Say it ain’t so, Christopher. If Hitchens’s September 26 “Minority Report” is indeed his last, the nation, capitalized and not, will be poorer. Hitchens brings a singular voice to the discussion–incisive, articulate and erudite. His approach to the issues is usually discerning, often acute, sometimes infuriating, but it’s always worth the read, even–especially–if you don’t agree with him. That is the reason I’ve subscribed to The Nation for fourteen years. I don’t want to say “ditto” to everything I read. I don’t say “ditto” to every Hitchens column.
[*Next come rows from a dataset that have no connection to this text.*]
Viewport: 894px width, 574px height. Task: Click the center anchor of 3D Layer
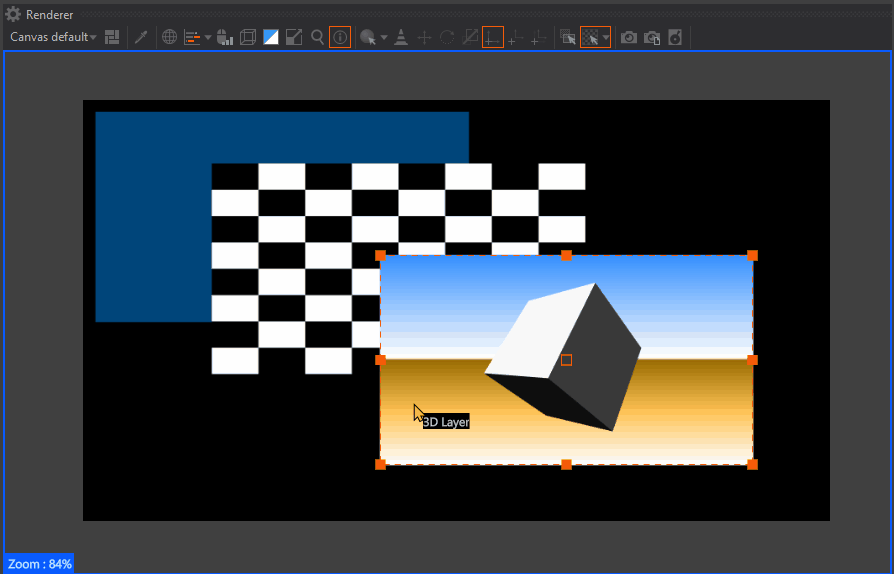(566, 360)
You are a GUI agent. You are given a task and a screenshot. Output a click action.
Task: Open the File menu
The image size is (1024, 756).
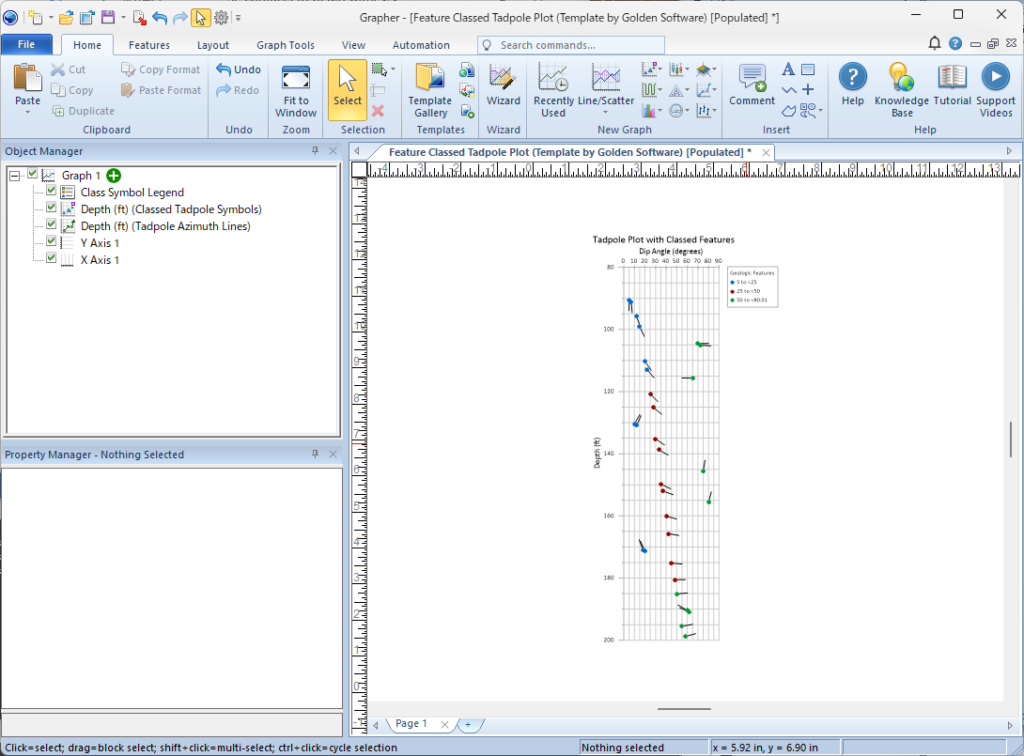pos(27,45)
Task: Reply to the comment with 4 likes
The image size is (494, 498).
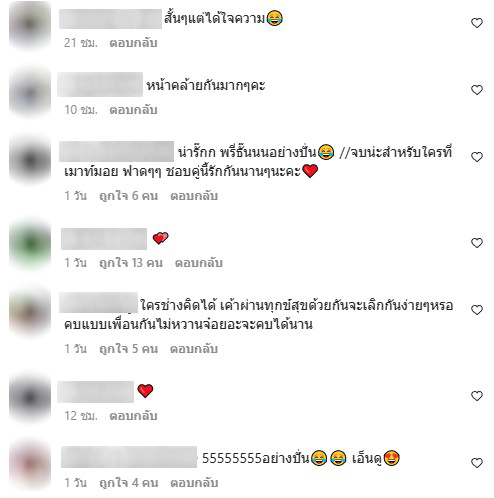Action: pyautogui.click(x=194, y=483)
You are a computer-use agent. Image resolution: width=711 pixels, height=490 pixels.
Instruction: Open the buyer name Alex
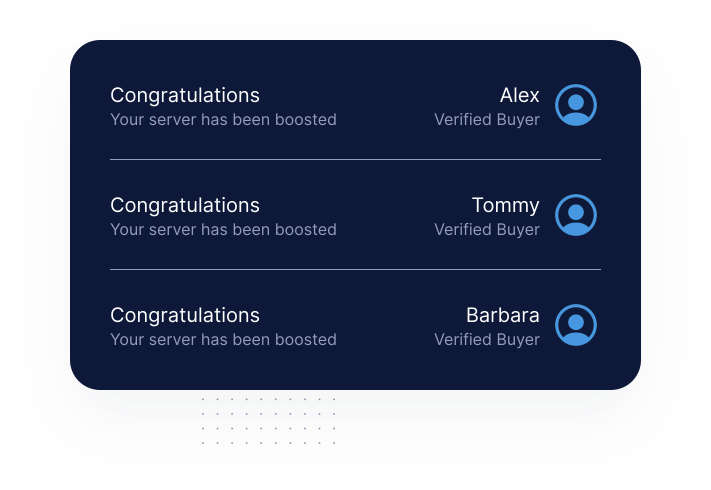pyautogui.click(x=519, y=95)
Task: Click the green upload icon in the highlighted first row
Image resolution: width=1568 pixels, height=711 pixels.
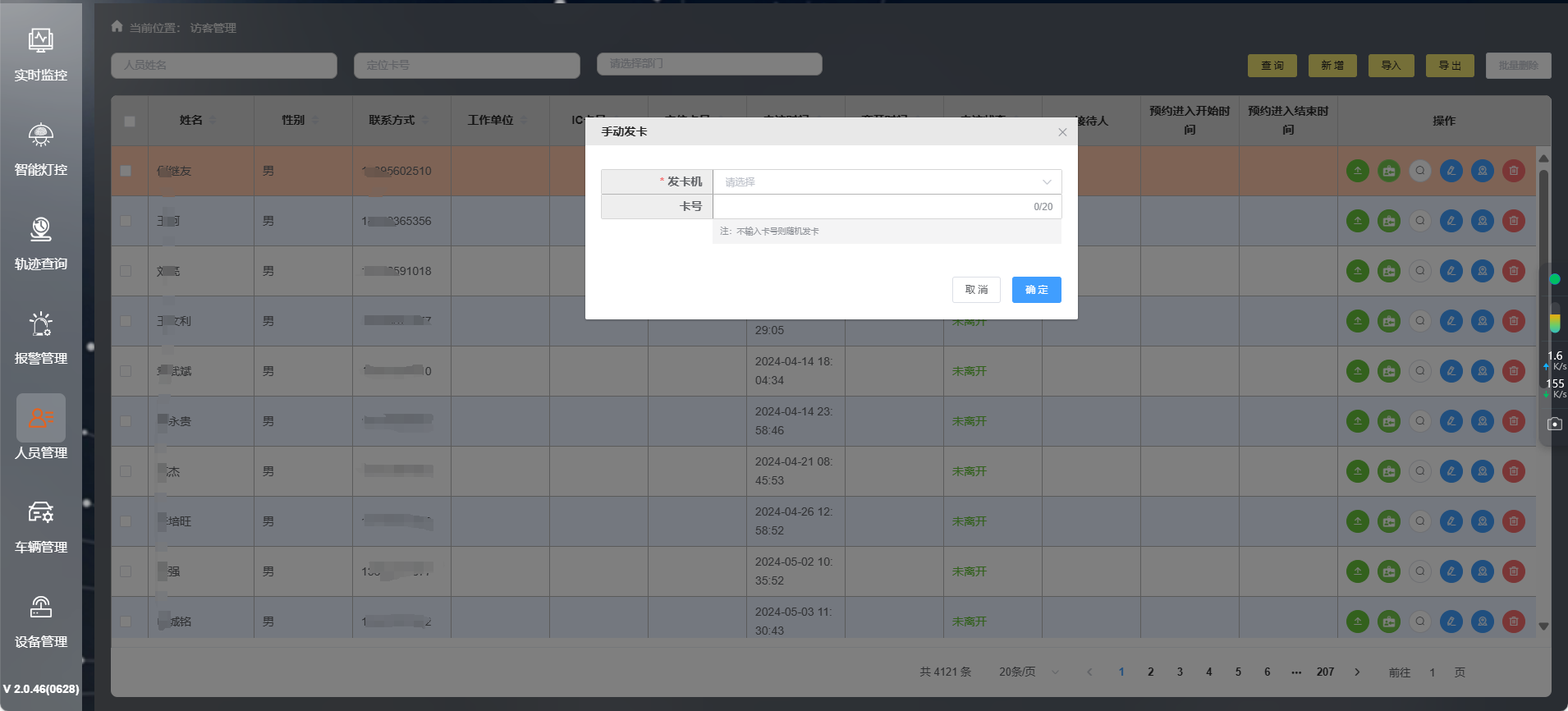Action: [1357, 171]
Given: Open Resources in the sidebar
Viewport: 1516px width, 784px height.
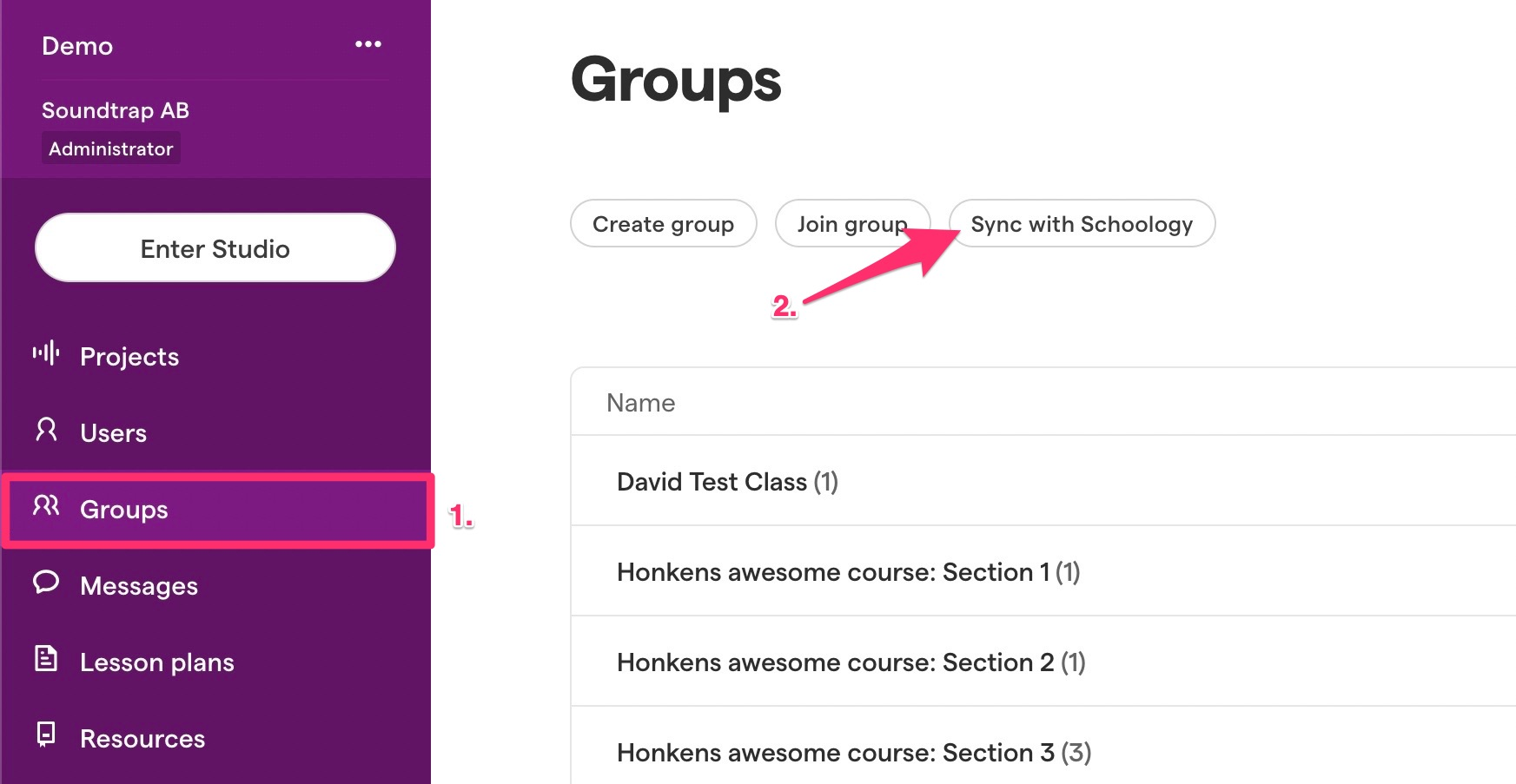Looking at the screenshot, I should point(142,739).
But “Minority Report” has been a refreshing contrast to The Nation‘s increasing orthodoxy. The infamous Hitchens-Noam Chomsky “debate” last fall brought this into sharp relief. I won’t cancel my subscription, but for this reader, Hitchens’s departure will leave an irreplaceable gap. It’s a damned shame.
DARRYL TAHIRALI
Brooklyn, NY
Good riddance to Hitchens. The few pearls found buried in his apologia for US imperialism were hardly worth suffering his arrogance and contempt for those who disagreed with his views.
JEREMIAH GELLES
Takoma Park, Md.
Where else will Hitchens find such editorial freedom and such an appreciative audience? He’s left because of a flawed premise, if his grievance is that the Nation crowd “believes John Ashcroft is a greater menace than Osama bin Laden.” Ashcroft is not the greater menace but the greater disappointment. Bin Laden is not expected to enforce, or even comprehend, our Constitution; Ashcroft is. Both threaten our hard-won liberty, but we didn’t hire bin Laden to protect our liberty.
MIKE LIVINGSTON
Dallas
I was heartbroken when I read Hitchens’s last “Minority Report.” I had just gotten off a twelve-hour shift working at the Dallas Convention Center through my union, IATSE Local 127, hands covered in aluminum stains from hauling truss. I’d had to eat a late dinner in the company of a wealthy libertarian yahoo, trying to shut out his nonsense between bites of what I could afford. Then, tired beyond reckoning, I come home to find one of my all-time-favorite journalists has left my all-time-favorite publication!?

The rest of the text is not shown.